Especially, it turns out, if that landowner was raised with a traditional Western ethic of what the land means.
Pick your driver of this ethic. Perhaps you choose Genesis 1:26? "Then God said, 'Let Us make man in Our image, according to Our likeness; and let them rule over the fish of the sea and over the birds of the sky and over the cattle and over all the earth, and over every creeping thing that creeps on the earth.'"
Perhaps you might choose the 19th century notion of Manifest Destiny, the idea that America was a chosen nation to expand westward and assert its economic and political influences on the land.
Or, maybe you might choose the Puritan work ethic, the notion that a person should show their Christian ethos through hard work and diligence.
Whatever the driver, it is easy to see how we, as a society, have developed the ethic of the land that we have. And, as much as we might claim to have high interests in stewardship of soils and water, it is pretty clear that economic interests have a tendency to win out in most situations and over the long term. It is because of what is behind it.....our ethic. Our philosophy of how we should use the land.
I recently spent a refreshing afternoon with a college friend from Tokyo, while I visited Japan. He took me to a Shinto shrine (Meiji Jingu) in the heart of Tokyo. The shrine was surrounded by acres and acres of forest land. As we walked, he explained the reason.

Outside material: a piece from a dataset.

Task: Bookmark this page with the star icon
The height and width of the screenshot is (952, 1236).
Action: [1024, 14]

"In the US," he noted, "you build a church without any land around it. That is the sacred spot. Here, we believe that the spirits are found in the trees and the animals, so we leave space for them. We find our gods in these forests. You come here and say, 'where is the building....the church?' I say...look around you. This is what is important....the land."

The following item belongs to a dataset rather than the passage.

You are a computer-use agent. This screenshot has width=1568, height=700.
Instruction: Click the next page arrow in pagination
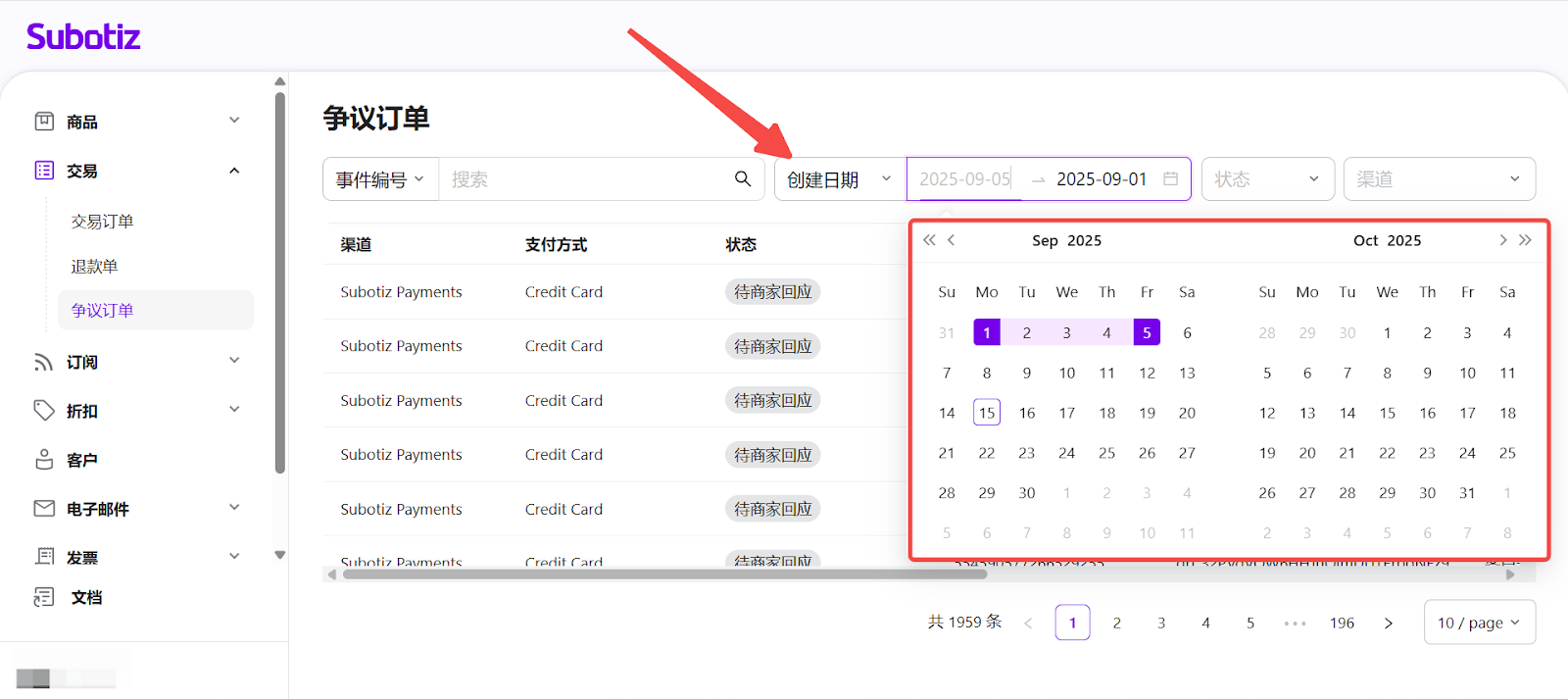[x=1388, y=623]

So, we had a nice conversation about the pressure of development, and how people approach their surroundings. It is a complex topic....certainly, the pressures of a 12 million-person city have taken a toll on the land in and around Tokyo. People all around us were wearing white masks over their faces to protect them from smog allergies. So, it is not as if the Shinto philosophy has an answer to the needs of our expanding human population.
Worshippers bow at the Shinto shrine, facing nothing but a large open area. |
At the shrine, I tossed a coin in a container, bowed twice, clapped my hands loudly twice, and bowed again before offering my prayer. It was a prayer of appreciation for diversity of thought and the challenge before us.
Aldo Leopold, author of The Land Ethic, wrote, "There are those who can live without wild things, and there are those who cannot." He was describing the differences in philosophy and ethic that drive us to different actions. I am convinced, more and more, that the future of our lands is not in the hands of the sciences of ecology or agriculture. Rather, the future lies in our philosophies. And, on a sunny day in Tokyo, I was even more confident in my opinion.